Reader note: The following article is adapted from Lizabeth Cohen's Keynote Address "Revitalizing the Post-Covid City: What We Can Learn from the Past," presented at Preserving the Recent Past 4, on March 20, 2025, in Boston.
Good morning. We are gathered here over the next two days to discuss strategies for preserving and conserving modern architecture and design in the United States, specifically the built environment that has emerged since the Second World War. Although this era may barely seem like history in an American city as old as Boston, where we now sit, we are in fact talking about the architectural production of eight decades.
Not surprisingly, much of our discussion at this conference will focus on particular buildings and sites and the architects who designed them, as we share approaches to saving representative fragments of the fast-disappearing modernist legacy of the postwar U.S.
But one building’s preservation is not so easily isolated. No building stands alone in space or even in time. Inevitably, it is part of multiple contexts that we need to be mindful of and seek to remember as well. I am an historian by discipline, not an architect, architectural historian, or preservationist. My focus has been on the history of the United States in the 20th century, with particular attention to cities in the postwar era. And as an historian, I see my job as putting people, places, and events in context to better interpret their meaning and significance.

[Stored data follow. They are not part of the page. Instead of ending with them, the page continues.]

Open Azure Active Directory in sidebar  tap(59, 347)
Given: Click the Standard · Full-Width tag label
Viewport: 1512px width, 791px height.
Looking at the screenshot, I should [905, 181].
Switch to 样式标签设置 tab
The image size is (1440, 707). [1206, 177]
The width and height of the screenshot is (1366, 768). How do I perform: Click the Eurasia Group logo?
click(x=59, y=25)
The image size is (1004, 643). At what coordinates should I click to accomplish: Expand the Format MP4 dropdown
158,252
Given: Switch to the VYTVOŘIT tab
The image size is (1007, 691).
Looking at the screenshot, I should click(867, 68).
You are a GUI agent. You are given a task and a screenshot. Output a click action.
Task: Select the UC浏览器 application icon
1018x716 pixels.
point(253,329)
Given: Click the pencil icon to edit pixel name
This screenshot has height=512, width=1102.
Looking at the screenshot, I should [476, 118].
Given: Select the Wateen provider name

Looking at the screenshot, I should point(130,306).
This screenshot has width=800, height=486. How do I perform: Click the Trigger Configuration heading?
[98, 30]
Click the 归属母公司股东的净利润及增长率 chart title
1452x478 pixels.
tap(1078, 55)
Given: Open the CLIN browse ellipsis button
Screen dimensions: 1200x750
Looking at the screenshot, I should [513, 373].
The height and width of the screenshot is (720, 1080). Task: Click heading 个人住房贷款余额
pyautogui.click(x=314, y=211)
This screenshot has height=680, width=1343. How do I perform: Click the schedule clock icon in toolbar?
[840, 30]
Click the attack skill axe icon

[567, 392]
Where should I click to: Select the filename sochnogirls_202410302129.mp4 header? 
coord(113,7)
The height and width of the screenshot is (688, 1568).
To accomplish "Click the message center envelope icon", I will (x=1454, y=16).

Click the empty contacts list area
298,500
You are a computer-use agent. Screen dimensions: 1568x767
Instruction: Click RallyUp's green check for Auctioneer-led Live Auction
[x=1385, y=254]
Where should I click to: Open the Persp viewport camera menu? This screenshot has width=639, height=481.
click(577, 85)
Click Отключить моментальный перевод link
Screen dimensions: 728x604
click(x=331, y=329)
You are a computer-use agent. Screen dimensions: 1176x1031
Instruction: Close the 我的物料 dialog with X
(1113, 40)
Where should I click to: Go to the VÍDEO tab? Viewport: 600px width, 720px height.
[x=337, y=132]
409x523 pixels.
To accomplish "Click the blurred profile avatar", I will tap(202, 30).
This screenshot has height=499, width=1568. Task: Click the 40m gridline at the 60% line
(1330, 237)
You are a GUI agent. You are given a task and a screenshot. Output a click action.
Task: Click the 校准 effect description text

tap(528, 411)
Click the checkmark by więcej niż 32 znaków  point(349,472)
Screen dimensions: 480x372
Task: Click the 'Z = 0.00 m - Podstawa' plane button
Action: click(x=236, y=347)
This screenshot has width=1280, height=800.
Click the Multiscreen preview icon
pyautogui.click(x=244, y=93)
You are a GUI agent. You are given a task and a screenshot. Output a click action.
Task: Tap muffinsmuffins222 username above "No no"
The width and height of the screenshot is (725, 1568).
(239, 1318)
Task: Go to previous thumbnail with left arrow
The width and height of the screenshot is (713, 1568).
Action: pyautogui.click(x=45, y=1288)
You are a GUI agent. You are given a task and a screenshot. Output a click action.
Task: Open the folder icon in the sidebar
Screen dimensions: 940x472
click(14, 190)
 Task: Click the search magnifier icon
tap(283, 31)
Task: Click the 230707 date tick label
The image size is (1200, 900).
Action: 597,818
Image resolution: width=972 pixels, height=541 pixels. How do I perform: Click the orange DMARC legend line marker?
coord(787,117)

Therefore, I will set out today to move us beyond the singular architectural specimen to illuminate several contexts that I think are crucial to consider – and memorialize – in preserving postwar modern architecture and landscapes. And I hope that we can carry awareness of the importance of these contexts into the panel discussions that will follow at the conference. I am pleased to see that quite a number of sessions will, in fact, explore these issues. My contexts for today include that of history, of surroundings, and of use; in other words, contexts of time, of space, and of utility. Let’s begin with History.
The Context of Time
Historic preservation has had many successes since its embedding in the legal code in the mid-1960s, but it still struggles with the societal tension between protecting the material achievements of the past and welcoming new creations in the present and future that convey continued economic and cultural vitality.
The post-WWII historic preservation movement, in fact, was born out of this tension. After the war ended, American cities were stagnant. During the previous decade and a half of the Great Depression followed by austerity on the homefront, most cities saw the erection of very few new buildings. Residential projects, as well as business investments downtown, were put on hold. Consequently, as the postwar era dawned, a huge housing crisis unfolded, as soldiers returned from war and long-delayed marriages and births put even more pressure on an inadequate and deteriorating housing stock.
Moreover, as Black Southerners moved north with the Second Great Migration in search of good industrial jobs and other opportunities, housing became even tighter – and more racially segregated.
Although there were a number of possible solutions, the one that the nation embraced was to grow the suburbs by cutting highways through what had been farms and forests to improve access to urban hinterlands.